ACTIVITY →
Every line of the data must be retyped exactly as it stands.

______

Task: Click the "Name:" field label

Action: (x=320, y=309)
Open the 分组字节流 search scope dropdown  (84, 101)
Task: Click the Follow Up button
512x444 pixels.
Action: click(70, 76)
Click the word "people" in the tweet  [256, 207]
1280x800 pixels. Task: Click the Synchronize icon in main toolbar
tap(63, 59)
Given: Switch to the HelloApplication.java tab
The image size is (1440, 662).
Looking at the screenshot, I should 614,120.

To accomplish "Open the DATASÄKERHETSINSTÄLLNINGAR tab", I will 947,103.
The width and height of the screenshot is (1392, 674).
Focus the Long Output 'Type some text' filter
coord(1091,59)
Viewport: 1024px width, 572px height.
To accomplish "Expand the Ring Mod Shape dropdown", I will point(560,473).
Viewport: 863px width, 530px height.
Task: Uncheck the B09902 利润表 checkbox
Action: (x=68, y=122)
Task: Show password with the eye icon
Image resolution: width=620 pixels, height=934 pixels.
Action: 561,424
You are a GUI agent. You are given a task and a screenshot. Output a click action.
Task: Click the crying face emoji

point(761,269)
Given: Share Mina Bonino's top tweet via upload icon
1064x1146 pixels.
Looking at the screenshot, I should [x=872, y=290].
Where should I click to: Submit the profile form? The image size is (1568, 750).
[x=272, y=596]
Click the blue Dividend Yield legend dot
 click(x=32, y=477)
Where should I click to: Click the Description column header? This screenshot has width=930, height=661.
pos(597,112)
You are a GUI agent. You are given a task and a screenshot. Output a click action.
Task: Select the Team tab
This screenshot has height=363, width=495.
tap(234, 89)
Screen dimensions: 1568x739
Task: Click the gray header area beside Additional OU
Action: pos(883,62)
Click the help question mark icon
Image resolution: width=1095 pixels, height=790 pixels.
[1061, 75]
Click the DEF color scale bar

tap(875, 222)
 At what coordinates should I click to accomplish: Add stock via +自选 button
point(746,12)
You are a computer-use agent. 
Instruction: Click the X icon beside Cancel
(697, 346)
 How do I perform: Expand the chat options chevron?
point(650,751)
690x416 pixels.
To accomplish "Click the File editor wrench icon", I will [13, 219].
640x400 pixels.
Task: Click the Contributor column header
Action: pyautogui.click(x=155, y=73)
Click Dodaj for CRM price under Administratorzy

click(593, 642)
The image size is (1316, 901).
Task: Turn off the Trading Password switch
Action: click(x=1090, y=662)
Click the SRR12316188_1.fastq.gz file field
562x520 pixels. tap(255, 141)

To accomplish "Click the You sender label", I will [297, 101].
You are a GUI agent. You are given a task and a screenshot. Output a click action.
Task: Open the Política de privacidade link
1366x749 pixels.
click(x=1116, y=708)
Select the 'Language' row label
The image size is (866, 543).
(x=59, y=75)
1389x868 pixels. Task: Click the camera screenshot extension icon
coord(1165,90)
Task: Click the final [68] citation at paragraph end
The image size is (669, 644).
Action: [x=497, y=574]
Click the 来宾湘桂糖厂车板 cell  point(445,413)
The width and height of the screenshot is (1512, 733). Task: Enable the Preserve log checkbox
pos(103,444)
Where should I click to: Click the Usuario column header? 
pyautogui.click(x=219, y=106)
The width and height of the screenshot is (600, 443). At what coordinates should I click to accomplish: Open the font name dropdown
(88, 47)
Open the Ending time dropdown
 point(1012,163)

______

REPLY →
Task: Click the "Name:" field label

Action: (x=320, y=309)
Open the 分组字节流 search scope dropdown  (84, 101)
Task: Click the Follow Up button
512x444 pixels.
Action: click(70, 76)
Click the word "people" in the tweet  [256, 207]
1280x800 pixels. Task: Click the Synchronize icon in main toolbar
tap(63, 59)
Given: Switch to the HelloApplication.java tab
The image size is (1440, 662).
Looking at the screenshot, I should 614,120.

To accomplish "Open the DATASÄKERHETSINSTÄLLNINGAR tab", I will 947,103.
The width and height of the screenshot is (1392, 674).
Focus the Long Output 'Type some text' filter
coord(1091,59)
Viewport: 1024px width, 572px height.
To accomplish "Expand the Ring Mod Shape dropdown", I will point(560,473).
Viewport: 863px width, 530px height.
Task: Uncheck the B09902 利润表 checkbox
Action: (x=68, y=122)
Task: Show password with the eye icon
Image resolution: width=620 pixels, height=934 pixels.
Action: 561,424
You are a GUI agent. You are given a task and a screenshot. Output a click action.
Task: Click the crying face emoji

point(761,269)
Given: Share Mina Bonino's top tweet via upload icon
1064x1146 pixels.
Looking at the screenshot, I should [x=872, y=290].
Where should I click to: Submit the profile form? The image size is (1568, 750).
[x=272, y=596]
Click the blue Dividend Yield legend dot
 click(x=32, y=477)
Where should I click to: Click the Description column header? This screenshot has width=930, height=661.
pos(597,112)
You are a GUI agent. You are given a task and a screenshot. Output a click action.
Task: Select the Team tab
This screenshot has height=363, width=495.
tap(234, 89)
Screen dimensions: 1568x739
Task: Click the gray header area beside Additional OU
Action: pos(883,62)
Click the help question mark icon
Image resolution: width=1095 pixels, height=790 pixels.
[1061, 75]
Click the DEF color scale bar

tap(875, 222)
 At what coordinates should I click to accomplish: Add stock via +自选 button
point(746,12)
You are a computer-use agent. 
Instruction: Click the X icon beside Cancel
(697, 346)
 How do I perform: Expand the chat options chevron?
point(650,751)
690x416 pixels.
To accomplish "Click the File editor wrench icon", I will [13, 219].
640x400 pixels.
Task: Click the Contributor column header
Action: pyautogui.click(x=155, y=73)
Click Dodaj for CRM price under Administratorzy

click(593, 642)
The image size is (1316, 901).
Task: Turn off the Trading Password switch
Action: click(x=1090, y=662)
Click the SRR12316188_1.fastq.gz file field
562x520 pixels. tap(255, 141)

To accomplish "Click the You sender label", I will [297, 101].
You are a GUI agent. You are given a task and a screenshot. Output a click action.
Task: Open the Política de privacidade link
1366x749 pixels.
click(x=1116, y=708)
Select the 'Language' row label
The image size is (866, 543).
(x=59, y=75)
1389x868 pixels. Task: Click the camera screenshot extension icon
coord(1165,90)
Task: Click the final [68] citation at paragraph end
The image size is (669, 644).
Action: [x=497, y=574]
Click the 来宾湘桂糖厂车板 cell  point(445,413)
The width and height of the screenshot is (1512, 733). Task: Enable the Preserve log checkbox
pos(103,444)
Where should I click to: Click the Usuario column header? 
pyautogui.click(x=219, y=106)
The width and height of the screenshot is (600, 443). At what coordinates should I click to accomplish: Open the font name dropdown
(88, 47)
Open the Ending time dropdown
 point(1012,163)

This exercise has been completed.